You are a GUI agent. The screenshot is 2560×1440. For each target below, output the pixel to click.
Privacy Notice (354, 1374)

...

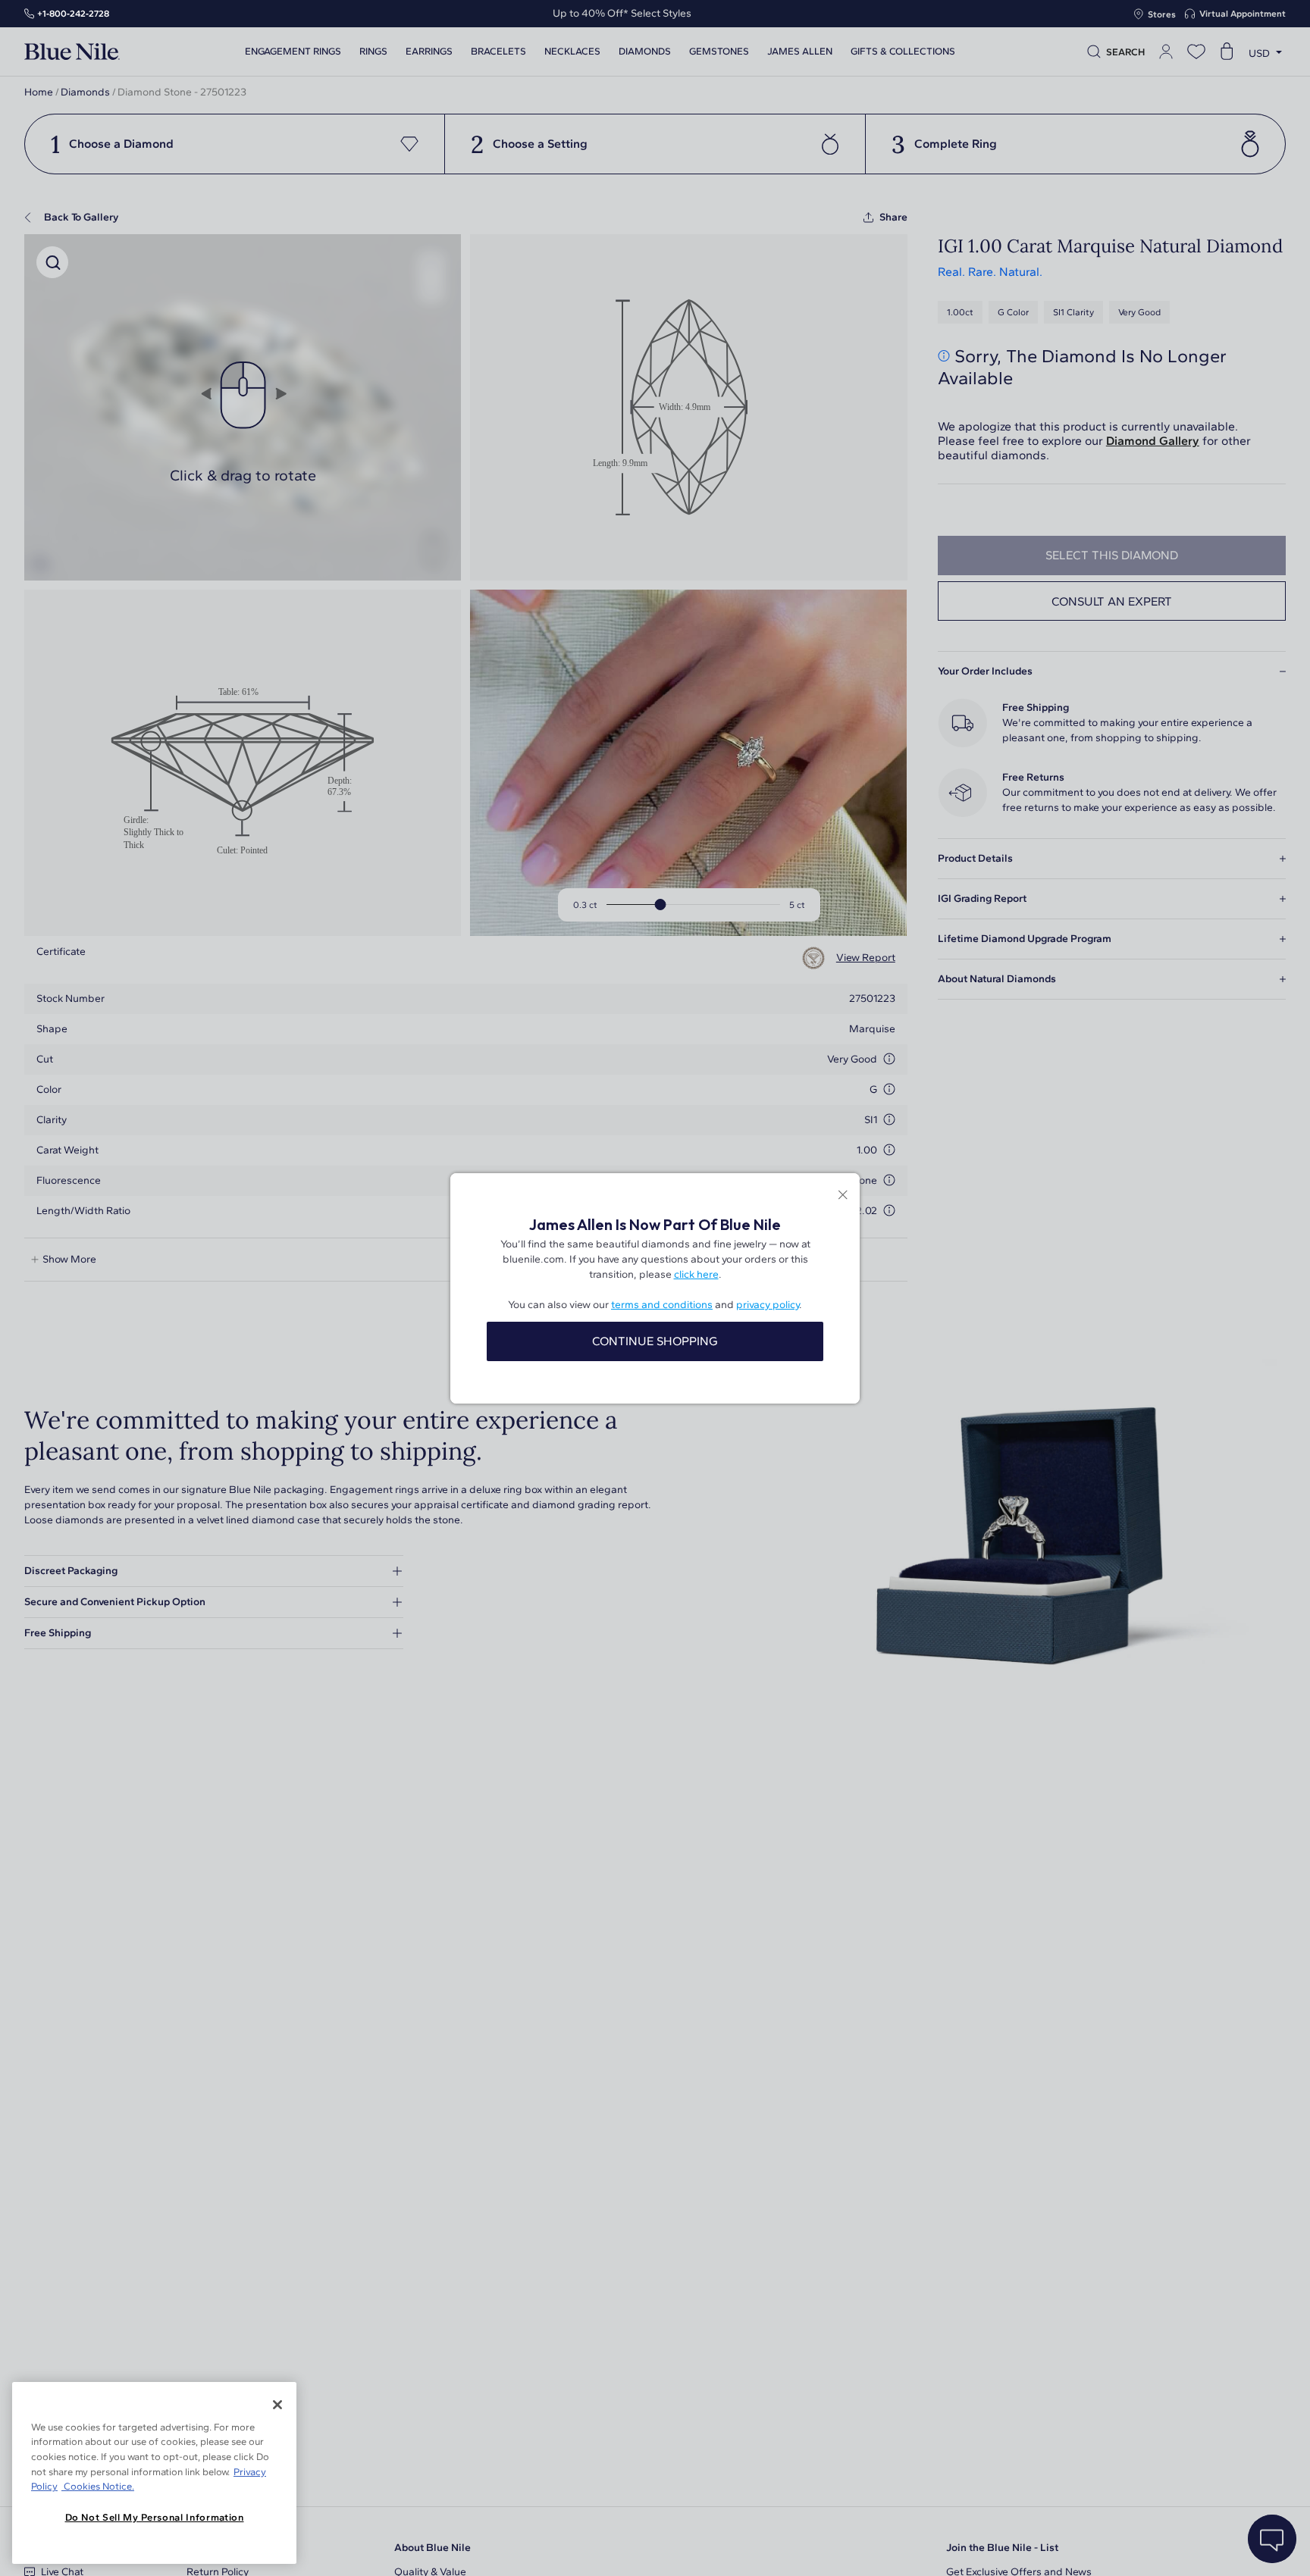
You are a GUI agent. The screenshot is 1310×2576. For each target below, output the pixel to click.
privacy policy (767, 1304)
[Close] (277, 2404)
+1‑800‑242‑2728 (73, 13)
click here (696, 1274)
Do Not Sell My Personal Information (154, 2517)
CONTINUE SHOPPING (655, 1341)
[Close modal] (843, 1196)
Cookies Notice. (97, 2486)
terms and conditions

- WHAT YOU HAVE TO DO -
Write out only the lines that run from the line containing "You are a GUI agent. The screenshot is 2560×1440." through the line containing "Privacy Notice (354, 1374)", both included, exactly as they appear above.

- YOUR SOLUTION -
You are a GUI agent. The screenshot is 2560×1440. For each target below, output the pixel to click.
Privacy Notice (354, 1374)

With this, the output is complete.